As the global automotive industry shifts towards new and more advanced technology, current components of vehicles will soon be rendered obsolete.
At the moment, keeping monthly sales of new-vehicles aside, diverse trends are generating jobs and investment alongside local economic development activity around the world. A few of the changing trends seen today are:
1) The push for lighter-weight parts, materials and vehicles are causing manufacturers to invest in new processes, new plants often in new locations.
2) The advent of electrification has stirred up a storm among several automakers which are scrambling – not merely for electrified components and vehicles, but for entire electric vehicle strategies. More importantly, in which country should they be produced, and with what supply chain?
3) The rising competition for advanced autonomous-drive technologies is requiring a new universe of research and development resources. In light of the same, automakers, as well as their supply chains, are demanding pools of new engineers opening up tech centres where they are available.
4) There is widespread disruption of industry business models – due to the sobering notion that future mobility services could render ordinary components like steering wheels and instrument panels obsolete. This has forced numerous manufacturers to rethink their entire product portfolios. Producers are simultaneously designing the next decades’ revenue generators and urgently imagining ways to rethink the production of their older technologies.
Alongside such a massive transformation, nations, states, provinces and municipalities have understood that there is always opportunity.
In terms of investment, a swirl of investors, inventors, innovators and marketing officials is taking place all with a single aim to create wealth. One manufacturing plant slows down, another plant speeds up. An unused industrial building attracts a new owner in a new segment. One global company changes its course and another company steps into its vacancy to make a go of it.
Alongside such a massive transformation, nations, states, provinces and municipalities have understood that there is always opportunity. And benefiting from the activity is only a matter of getting themselves involved and being ready for it.
Government leaders around the world are keenly aware of the next business cycle where investments from automakers, suppliers, technology providers, research and development entities, logistics companies and raw material producers are expected to pour in. Hence, billions more in new factory spending and new generations of jobs are in the offing for communities and nations.

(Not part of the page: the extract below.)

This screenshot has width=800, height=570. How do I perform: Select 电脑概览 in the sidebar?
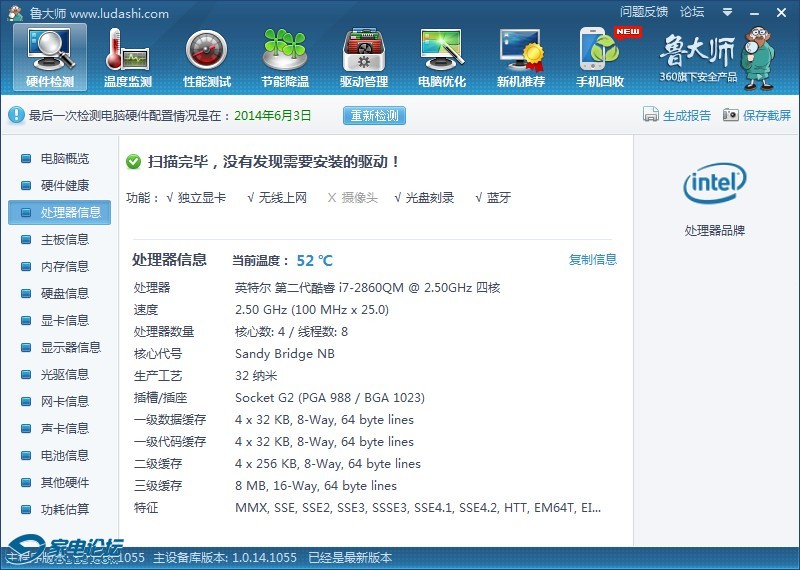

All of this transformation entails work – roads, real estate, infrastructure, factories capital equipment, jobs, worker training, services and administration.
From a distance, as simple as it may seem, automobiles do no spring magically from the mind of the designers. The efforts by communities are paid for by the international flow of capital, fostered by nations and facilitated and supported by both public and private initiatives. Ultimately, a win-win for all concerned: a location attracts auto industry investment. The investment thrives and the location itself thrives in return.